### [AIM]
Copy the part of the records that opens with the line containing "This screenshot has height=632, width=1568." and closes with the line containing "pos(1304,211)", swapping "scrollbar" for "scroll bar" and leaving everything else unchanged.

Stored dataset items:
-- start --

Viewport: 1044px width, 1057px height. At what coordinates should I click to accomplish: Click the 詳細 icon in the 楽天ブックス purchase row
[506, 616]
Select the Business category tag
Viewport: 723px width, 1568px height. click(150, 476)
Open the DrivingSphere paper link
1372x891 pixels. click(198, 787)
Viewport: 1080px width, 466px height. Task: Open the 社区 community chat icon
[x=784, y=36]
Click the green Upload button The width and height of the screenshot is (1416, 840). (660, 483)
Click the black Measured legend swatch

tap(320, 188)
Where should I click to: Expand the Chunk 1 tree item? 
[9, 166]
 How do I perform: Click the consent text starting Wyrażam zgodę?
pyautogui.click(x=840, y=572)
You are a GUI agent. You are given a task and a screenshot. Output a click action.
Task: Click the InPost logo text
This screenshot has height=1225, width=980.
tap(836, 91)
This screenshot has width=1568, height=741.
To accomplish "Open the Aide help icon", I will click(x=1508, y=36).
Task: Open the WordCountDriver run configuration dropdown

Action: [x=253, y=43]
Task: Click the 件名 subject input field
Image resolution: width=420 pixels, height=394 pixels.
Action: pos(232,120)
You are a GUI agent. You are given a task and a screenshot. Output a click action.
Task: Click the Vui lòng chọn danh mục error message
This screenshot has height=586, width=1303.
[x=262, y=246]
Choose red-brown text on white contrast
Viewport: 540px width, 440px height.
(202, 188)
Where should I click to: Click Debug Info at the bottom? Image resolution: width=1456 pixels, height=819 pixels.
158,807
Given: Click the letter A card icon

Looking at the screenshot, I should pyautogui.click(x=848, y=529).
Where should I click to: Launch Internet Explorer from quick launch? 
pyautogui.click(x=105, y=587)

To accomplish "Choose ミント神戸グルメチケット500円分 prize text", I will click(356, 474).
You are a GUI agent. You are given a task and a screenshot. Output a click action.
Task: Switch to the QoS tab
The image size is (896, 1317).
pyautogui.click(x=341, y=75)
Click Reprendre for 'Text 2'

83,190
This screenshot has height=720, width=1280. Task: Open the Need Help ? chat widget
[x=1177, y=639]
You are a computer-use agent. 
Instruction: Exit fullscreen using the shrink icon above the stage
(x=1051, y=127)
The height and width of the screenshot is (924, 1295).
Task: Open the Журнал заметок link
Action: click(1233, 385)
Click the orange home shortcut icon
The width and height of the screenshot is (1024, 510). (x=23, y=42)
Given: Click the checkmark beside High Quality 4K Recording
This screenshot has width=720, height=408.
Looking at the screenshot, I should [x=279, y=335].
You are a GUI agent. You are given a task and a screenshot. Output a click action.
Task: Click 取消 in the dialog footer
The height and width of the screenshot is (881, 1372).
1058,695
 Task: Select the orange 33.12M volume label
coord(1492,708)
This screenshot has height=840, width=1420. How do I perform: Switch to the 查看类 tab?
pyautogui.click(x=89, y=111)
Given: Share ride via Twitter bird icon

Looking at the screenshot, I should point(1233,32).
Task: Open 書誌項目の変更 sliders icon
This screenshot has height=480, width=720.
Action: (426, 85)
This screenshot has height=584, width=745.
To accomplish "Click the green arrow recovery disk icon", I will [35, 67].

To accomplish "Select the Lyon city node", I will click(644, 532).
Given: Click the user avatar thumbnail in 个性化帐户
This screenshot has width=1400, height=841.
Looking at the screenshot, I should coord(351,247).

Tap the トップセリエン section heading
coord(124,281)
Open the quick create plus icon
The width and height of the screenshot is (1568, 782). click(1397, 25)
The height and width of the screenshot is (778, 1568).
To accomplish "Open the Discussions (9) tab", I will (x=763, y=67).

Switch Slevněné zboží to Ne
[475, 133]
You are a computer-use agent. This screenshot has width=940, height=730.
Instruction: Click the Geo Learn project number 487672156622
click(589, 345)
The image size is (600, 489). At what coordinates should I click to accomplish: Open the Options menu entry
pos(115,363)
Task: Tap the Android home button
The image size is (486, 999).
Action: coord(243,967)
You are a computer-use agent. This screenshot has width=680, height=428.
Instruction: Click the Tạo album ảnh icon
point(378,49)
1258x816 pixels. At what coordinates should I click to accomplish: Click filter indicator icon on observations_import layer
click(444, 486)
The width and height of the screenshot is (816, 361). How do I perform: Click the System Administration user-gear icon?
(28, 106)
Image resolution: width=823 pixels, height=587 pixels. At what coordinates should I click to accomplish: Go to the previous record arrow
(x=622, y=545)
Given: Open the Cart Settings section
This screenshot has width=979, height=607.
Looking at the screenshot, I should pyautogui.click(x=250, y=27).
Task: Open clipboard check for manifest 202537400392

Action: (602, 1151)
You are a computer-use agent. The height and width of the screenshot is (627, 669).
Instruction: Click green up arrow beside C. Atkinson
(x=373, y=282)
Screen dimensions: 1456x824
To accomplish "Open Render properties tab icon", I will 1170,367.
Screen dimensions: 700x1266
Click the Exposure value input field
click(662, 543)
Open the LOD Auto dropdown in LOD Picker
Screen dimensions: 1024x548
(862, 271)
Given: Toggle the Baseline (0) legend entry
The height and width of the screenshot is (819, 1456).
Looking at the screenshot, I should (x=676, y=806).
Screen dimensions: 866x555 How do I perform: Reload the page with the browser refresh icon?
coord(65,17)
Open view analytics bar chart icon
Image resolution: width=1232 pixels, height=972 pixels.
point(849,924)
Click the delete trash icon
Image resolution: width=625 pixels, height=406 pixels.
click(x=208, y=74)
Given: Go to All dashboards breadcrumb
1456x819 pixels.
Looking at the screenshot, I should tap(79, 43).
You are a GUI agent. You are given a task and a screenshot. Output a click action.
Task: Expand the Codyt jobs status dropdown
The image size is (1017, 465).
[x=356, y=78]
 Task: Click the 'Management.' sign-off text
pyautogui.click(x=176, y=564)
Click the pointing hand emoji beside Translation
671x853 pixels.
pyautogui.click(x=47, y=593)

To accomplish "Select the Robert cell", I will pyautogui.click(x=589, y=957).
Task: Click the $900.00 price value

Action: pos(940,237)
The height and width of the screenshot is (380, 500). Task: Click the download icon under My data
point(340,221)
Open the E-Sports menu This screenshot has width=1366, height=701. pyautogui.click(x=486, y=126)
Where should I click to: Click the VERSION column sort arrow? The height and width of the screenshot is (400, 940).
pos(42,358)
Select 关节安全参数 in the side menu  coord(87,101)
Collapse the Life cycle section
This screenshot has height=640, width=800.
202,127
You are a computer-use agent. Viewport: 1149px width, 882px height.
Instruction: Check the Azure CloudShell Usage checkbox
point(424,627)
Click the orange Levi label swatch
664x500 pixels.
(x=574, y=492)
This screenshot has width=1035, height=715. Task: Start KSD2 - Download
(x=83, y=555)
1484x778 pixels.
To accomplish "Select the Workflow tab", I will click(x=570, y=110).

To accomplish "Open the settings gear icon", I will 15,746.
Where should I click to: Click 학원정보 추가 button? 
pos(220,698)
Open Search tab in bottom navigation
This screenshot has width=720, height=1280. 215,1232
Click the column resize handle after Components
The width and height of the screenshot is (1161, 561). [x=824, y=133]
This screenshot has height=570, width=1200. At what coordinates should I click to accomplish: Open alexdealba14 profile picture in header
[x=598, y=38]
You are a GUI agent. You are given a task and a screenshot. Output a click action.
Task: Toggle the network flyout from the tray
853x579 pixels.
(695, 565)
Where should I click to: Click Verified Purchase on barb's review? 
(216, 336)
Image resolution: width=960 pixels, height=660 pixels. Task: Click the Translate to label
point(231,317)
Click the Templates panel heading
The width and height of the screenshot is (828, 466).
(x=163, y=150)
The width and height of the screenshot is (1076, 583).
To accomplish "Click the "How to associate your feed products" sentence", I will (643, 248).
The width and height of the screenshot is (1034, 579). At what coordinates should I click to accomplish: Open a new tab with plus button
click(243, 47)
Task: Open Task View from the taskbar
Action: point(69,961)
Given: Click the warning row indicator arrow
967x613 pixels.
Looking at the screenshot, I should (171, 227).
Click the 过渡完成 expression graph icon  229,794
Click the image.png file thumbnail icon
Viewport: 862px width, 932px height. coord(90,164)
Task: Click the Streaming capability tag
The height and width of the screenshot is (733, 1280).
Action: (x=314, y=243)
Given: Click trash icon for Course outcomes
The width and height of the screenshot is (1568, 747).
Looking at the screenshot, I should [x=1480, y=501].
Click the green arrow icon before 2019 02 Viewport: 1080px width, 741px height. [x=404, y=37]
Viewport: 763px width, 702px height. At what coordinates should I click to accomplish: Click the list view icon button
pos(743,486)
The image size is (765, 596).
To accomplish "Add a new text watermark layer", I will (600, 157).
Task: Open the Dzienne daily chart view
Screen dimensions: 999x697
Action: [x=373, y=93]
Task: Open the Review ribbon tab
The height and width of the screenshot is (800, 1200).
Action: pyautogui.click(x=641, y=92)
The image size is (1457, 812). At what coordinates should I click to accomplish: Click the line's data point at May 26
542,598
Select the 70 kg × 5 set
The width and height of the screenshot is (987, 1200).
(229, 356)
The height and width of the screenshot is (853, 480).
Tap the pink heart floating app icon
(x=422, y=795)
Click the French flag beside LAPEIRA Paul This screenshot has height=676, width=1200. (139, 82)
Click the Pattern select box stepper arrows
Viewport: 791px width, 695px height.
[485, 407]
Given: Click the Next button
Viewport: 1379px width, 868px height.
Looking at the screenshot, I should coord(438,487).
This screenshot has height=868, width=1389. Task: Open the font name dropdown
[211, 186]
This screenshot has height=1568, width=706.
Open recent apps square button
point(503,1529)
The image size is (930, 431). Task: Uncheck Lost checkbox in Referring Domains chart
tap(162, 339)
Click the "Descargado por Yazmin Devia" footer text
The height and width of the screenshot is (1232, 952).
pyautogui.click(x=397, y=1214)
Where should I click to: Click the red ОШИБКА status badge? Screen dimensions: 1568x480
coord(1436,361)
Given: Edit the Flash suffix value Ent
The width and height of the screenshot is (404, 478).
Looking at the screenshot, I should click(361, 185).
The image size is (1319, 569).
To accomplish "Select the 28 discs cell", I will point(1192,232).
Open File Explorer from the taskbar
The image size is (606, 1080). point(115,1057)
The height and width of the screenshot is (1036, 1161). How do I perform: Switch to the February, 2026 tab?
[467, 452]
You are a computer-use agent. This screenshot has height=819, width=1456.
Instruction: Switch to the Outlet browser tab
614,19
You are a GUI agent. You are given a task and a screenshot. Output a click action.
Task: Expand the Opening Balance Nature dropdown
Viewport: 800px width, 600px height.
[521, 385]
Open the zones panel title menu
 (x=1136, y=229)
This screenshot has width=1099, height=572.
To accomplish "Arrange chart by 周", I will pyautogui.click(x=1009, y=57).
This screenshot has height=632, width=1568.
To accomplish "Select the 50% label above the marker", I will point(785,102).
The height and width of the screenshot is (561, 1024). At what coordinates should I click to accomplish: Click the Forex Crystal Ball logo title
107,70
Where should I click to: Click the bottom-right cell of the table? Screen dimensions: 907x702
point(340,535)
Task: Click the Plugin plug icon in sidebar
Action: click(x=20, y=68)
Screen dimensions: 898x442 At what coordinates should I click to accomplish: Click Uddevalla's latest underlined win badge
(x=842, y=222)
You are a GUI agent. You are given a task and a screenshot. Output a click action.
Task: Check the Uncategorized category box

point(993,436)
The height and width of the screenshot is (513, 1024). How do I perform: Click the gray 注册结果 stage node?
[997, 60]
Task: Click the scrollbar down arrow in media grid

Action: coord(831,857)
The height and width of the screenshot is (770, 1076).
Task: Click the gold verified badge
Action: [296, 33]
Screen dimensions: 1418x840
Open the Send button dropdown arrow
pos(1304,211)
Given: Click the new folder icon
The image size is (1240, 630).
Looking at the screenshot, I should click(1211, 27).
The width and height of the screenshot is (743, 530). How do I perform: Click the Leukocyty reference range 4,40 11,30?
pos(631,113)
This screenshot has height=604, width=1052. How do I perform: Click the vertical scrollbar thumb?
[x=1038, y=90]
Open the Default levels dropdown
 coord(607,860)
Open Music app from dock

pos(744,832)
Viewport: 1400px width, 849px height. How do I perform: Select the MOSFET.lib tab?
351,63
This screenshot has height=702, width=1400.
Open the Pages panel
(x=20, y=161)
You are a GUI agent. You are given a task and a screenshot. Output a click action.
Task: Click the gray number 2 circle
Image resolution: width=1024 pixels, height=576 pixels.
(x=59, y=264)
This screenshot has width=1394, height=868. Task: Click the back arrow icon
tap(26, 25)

-- end --

### [COMPLETE ANSWER]
This screenshot has height=632, width=1568.
To accomplish "Select the 50% label above the marker", I will point(785,102).
The height and width of the screenshot is (561, 1024). At what coordinates should I click to accomplish: Click the Forex Crystal Ball logo title
107,70
Where should I click to: Click the bottom-right cell of the table? Screen dimensions: 907x702
point(340,535)
Task: Click the Plugin plug icon in sidebar
Action: click(x=20, y=68)
Screen dimensions: 898x442 At what coordinates should I click to accomplish: Click Uddevalla's latest underlined win badge
(x=842, y=222)
You are a GUI agent. You are given a task and a screenshot. Output a click action.
Task: Check the Uncategorized category box

point(993,436)
The height and width of the screenshot is (513, 1024). How do I perform: Click the gray 注册结果 stage node?
[997, 60]
Task: Click the scroll bar down arrow in media grid

Action: coord(831,857)
The height and width of the screenshot is (770, 1076).
Task: Click the gold verified badge
Action: [296, 33]
Screen dimensions: 1418x840
Open the Send button dropdown arrow
pos(1304,211)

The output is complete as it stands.